On the economic front, the vast majority of experts that Michael Gove has “had enough [of]”, state that there is little indication in the academic and financial world to suggest that we would do any better outside the EU. So the Leave economic argument is moot and no Leave voter can claim, hand on heart, that they are voting for the country’s economic interests based on sound and solid advice.
The lack of substance and well-grounded facts is reflected in the language used in the Brexit argument: ‘take back our borders’, ‘control’, ‘our country’, ‘our Britain’, a sense of propriety that reeks of xenophobic nationalism. There is no economic plan. Only uncertainty. There is no solution. Only a leap in the dark. There is no substance. Only hollow trumpeting of past glories of a bygone era.

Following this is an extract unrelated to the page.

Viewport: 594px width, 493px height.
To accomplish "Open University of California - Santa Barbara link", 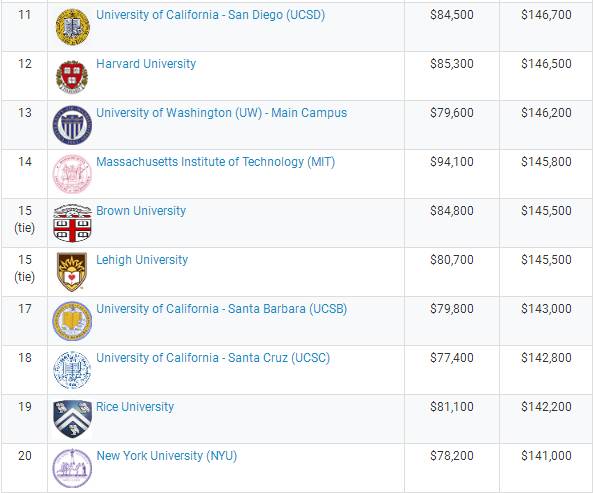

The debate is, at its very core, a platform to scapegoat migrants and immigrants by exuding a false sense of sovereignty and creating a sense of ‘Britain is Great’, an empty and hollow slogan built on a fallacy that somehow the nation is being conquered and overrun by foreigners threatening the very existence of the ‘Englishman’. It is an expression of anger and frustration at Osborne’s austerity measures but directed at the wrong target. It is an expression of despair at being unable to make ends meet and having the Daily Express explain that it is because of the Arab or Pole who lives down the road.
For Cameron, this debate is about solving the mess from his error in judgement, protecting George Osborne’s bid for the leadership by attributing economic success of any sort to his austerity project and not Brexit, and Boris Johnson’s political maneuvering to outdo the former two and set himself up as the next Conservative leader.
In the words of Malcolm X, played by Denzel Washington in the movie ‘Malcolm X’:
You’ve been had! Bamboozled! Hoodwinked! Run amok!’